Моя мучительность состоит в том, что я не могу никак разделить, различить, расцепить, разъединить, хотя бы на мгновение, эти прошлые жизни, убийства, коварства и это сегодняшнее ликование, сегодняшнее страдание, сегодняшнее распятие, названное таким мерзким и непонятным словом «эксдермация». Глазное яблоко от этой неразъединимой слитности рвет на части, а сознание упрямо цепляется за мысль, настаивающую на том, что я уже видел все эти беды раньше, и этого динозаврового папу, и хохочущую маму, и бедную девочку. И страх неописуемый приносит другая мысль: тот, кто видел прежние горести свои, тот, кто успел собрать в свое сознание чужие беды, тот никакого отношения ко мне сегодняшнему уже не имеет, а я вновь столкнулся с ними и с моим прежним «я» и каким-то странным образом не материализовался, а одухотворился в этом оглохшем головокружительном мире, и не могу только понять, каким же образом слетают с уст людей слова, смех, восклицания, девочка плачет, она упала, алая кровь на коленке, крохотный пальчик показывает рану, папа говорит: "До свадьбы заживет", мама целует девочку, а там, далеко в огороде, у самого забора лежит Роза Зитцер, лежит, не ставшая даже моей точкой отсчета, лежит, забытая всеми, точно у нее никогда не было никаких родственников, впрочем, моя мама так и говорила: "Странно, но у них никого нет, — и добавляла, — может, скрывались они…" — почему же такая несправедливость?! Кто в этой жизни распределяет смертельность и радость судьбы?! Почему так безразличен мир к крохотным космическим переливам душ человеческих?

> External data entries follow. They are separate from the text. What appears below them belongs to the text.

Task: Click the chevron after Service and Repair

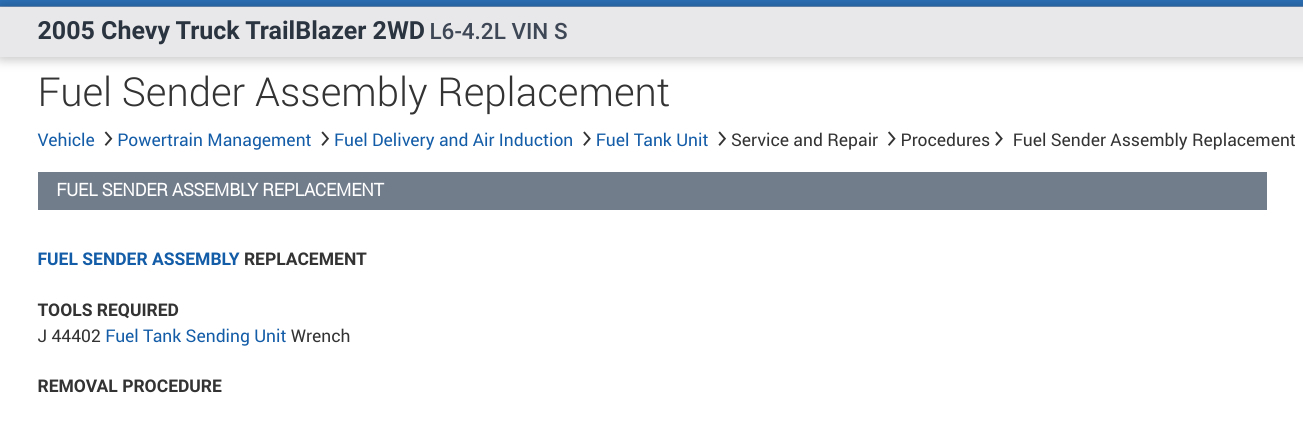Action: coord(890,140)
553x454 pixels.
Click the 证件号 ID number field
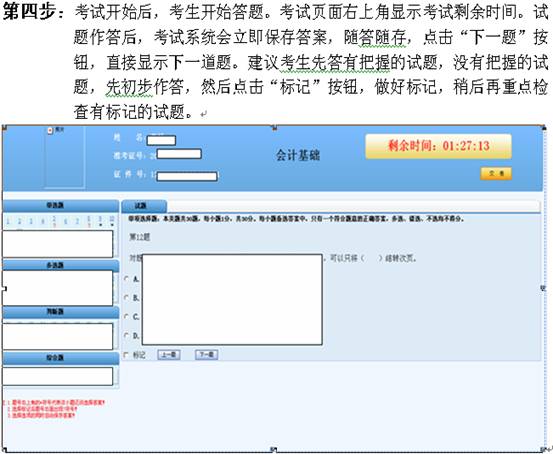point(187,176)
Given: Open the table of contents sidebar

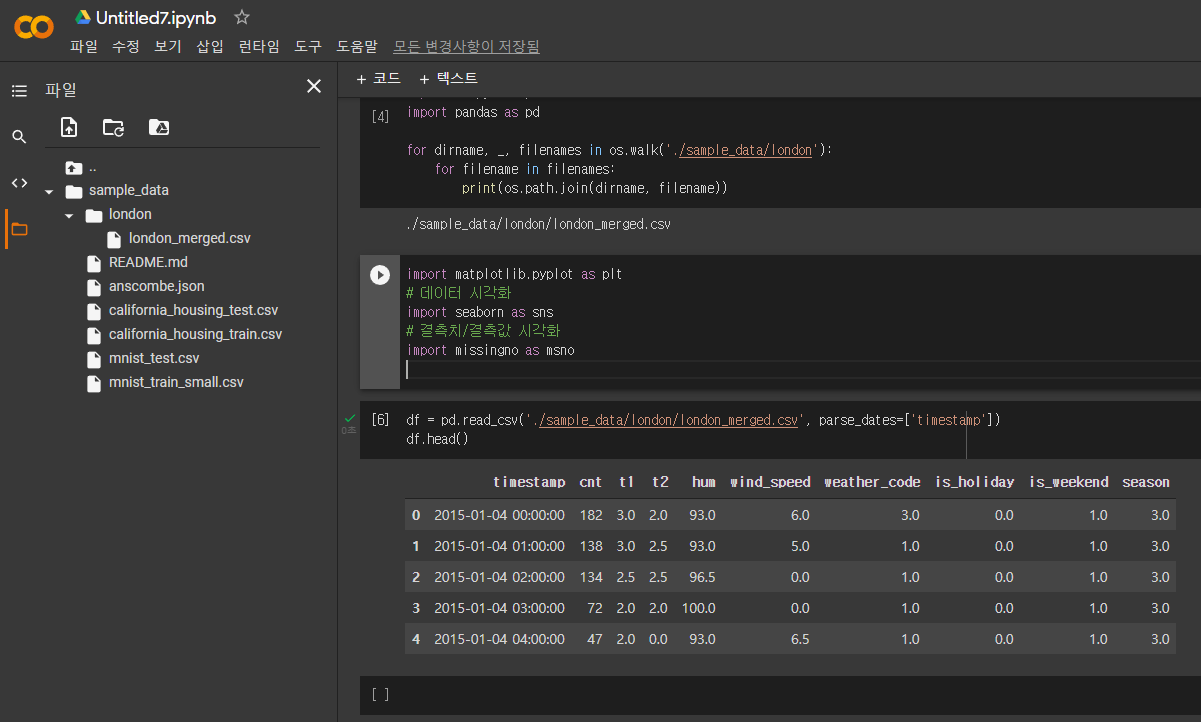Looking at the screenshot, I should [19, 90].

А кругом столько света, и такое упоительное щебетание птиц, и такая желтизна одуванчиков, назойливо желтых, режущих глаз; еще две минуты назад женщина говорила, что спасу нет от этих одуванчиков, здесь их никто не срезает, здесь все заражено радиацией и есть одуванчики нельзя, а там, в другом месте, у реки, там все чисто, и какие же волшебные салаты из этих одуванчиков, а меня в злость: жрать бы вам и жрать! Всё бы вогнали в свои отвратительные ненасытные чрева, весь мир бы пропустить через свои загаженные кишки. Я сжимаю кленовую ветку, и листья смятыми лохмотьями падают на асфальт, и вдруг я глохну, больше не слышу, что говорит женщина, лишь вижу ее лицо, вижу сизых голубей, важно похаживающих вокруг, а в виске кольнуло и защемило в груди: там, на моей службе суетится начальство: как бы получше да побыстрее утвердить приказ о моем увольнении, как бы побыстрее перевести меня в разряд эксдермационников. Из глаз моих полились слезы. Вряд ли обычный смертный сможет выжить, если с него сдерут кожу. Даже если научиться стоять с поднятыми руками, все равно не выжить ему! Человек — не дерево!